- _PAGE EXCERPT_:
Yet despite this being the ‘traditional’ way that crews were made, the men of B for Baker got together in entirely different ways. The available evidence suggests that only three of them crewed up at an OTU in what could be considered the conventional sense. After qualifying as their respective trades, Jerry Parker, Dale Johnston and Eric Hill all arrived at 14 OTU, RAF Cottesmore, in early June 1943. Just over three months later, on 08SEP43, all three were posted to 1661 Conversion Unit at RAF Winthorpe. The fact that all three were posted on the same day suggests that they were all part of the same crew.

The first member of the eventual crew of B for Baker to reach Winthorpe was actually Ken Tabor, the flight engineer, a week or so before the three arrived from Cottesmore. Because the aircraft flown at the OTU stage of training were typically Wellingtons which were less complicated than the four-engined heavies, flight engineers would normally go straight from their School of Technical Training to the HCUs and meet a crew there. This is exactly what happened in Ken’s case. In fact, it is highly likely that he had not yet even been flying until this point – Tom Knox, who flew on Stirlings with 149 Sqn, recently told me that like many flight engineers, “at this stage I had never had my feet off the ground” (C01-480-002).

- _RAW DATA_:
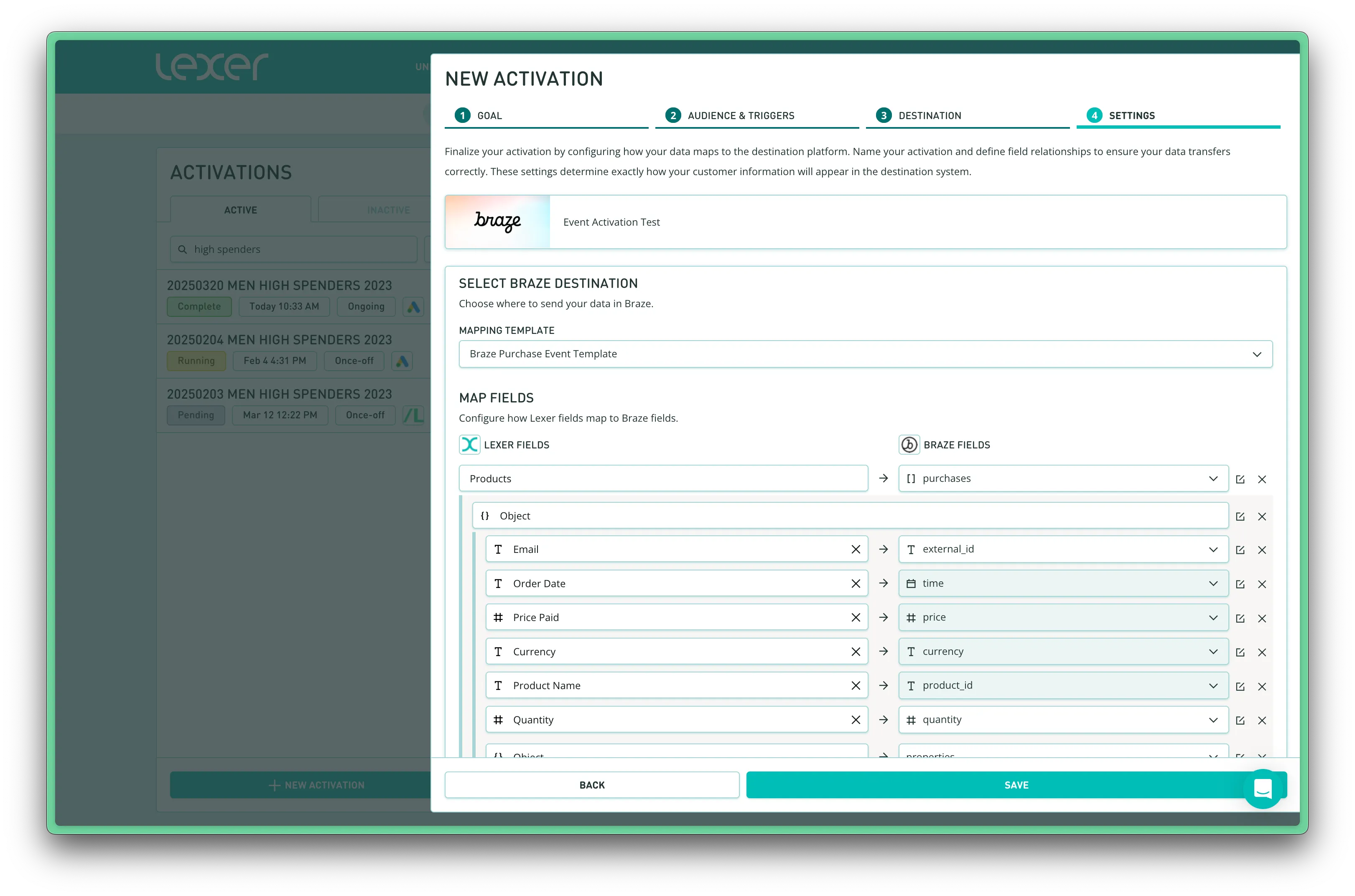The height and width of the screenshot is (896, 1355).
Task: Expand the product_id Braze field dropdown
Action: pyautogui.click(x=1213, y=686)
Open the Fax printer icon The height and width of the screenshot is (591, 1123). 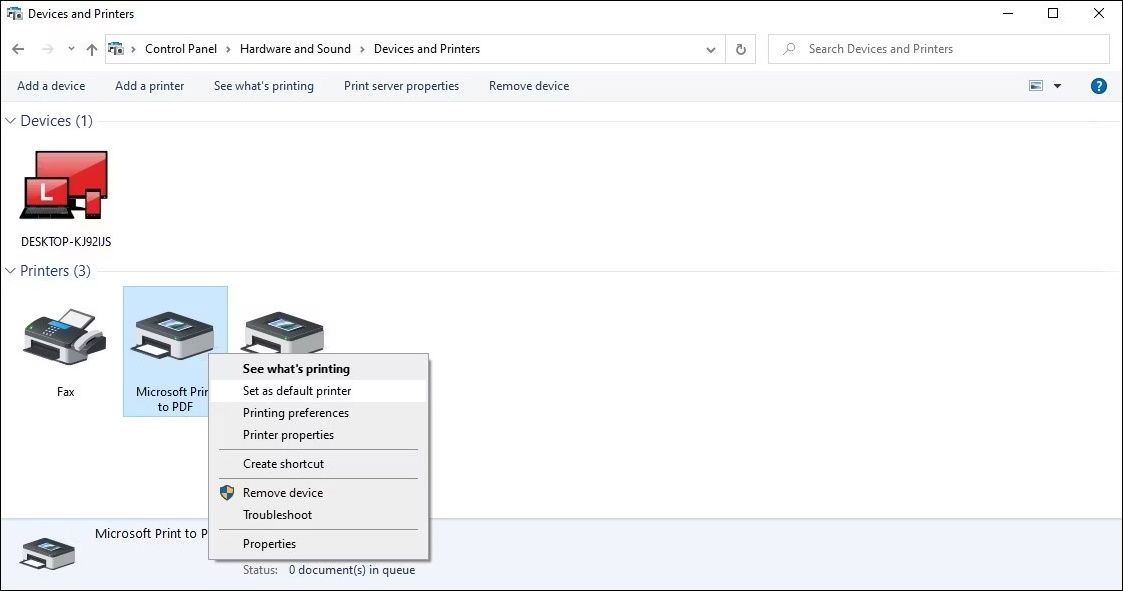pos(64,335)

- _PROBLEM TO SOLVE_: Reproduce word for word the part of the passage above about the crew of B for Baker, starting with "Yet despite this" and going on through "the same crew.".

- _FINAL RESULT_:
Yet despite this being the ‘traditional’ way that crews were made, the men of B for Baker got together in entirely different ways. The available evidence suggests that only three of them crewed up at an OTU in what could be considered the conventional sense. After qualifying as their respective trades, Jerry Parker, Dale Johnston and Eric Hill all arrived at 14 OTU, RAF Cottesmore, in early June 1943. Just over three months later, on 08SEP43, all three were posted to 1661 Conversion Unit at RAF Winthorpe. The fact that all three were posted on the same day suggests that they were all part of the same crew.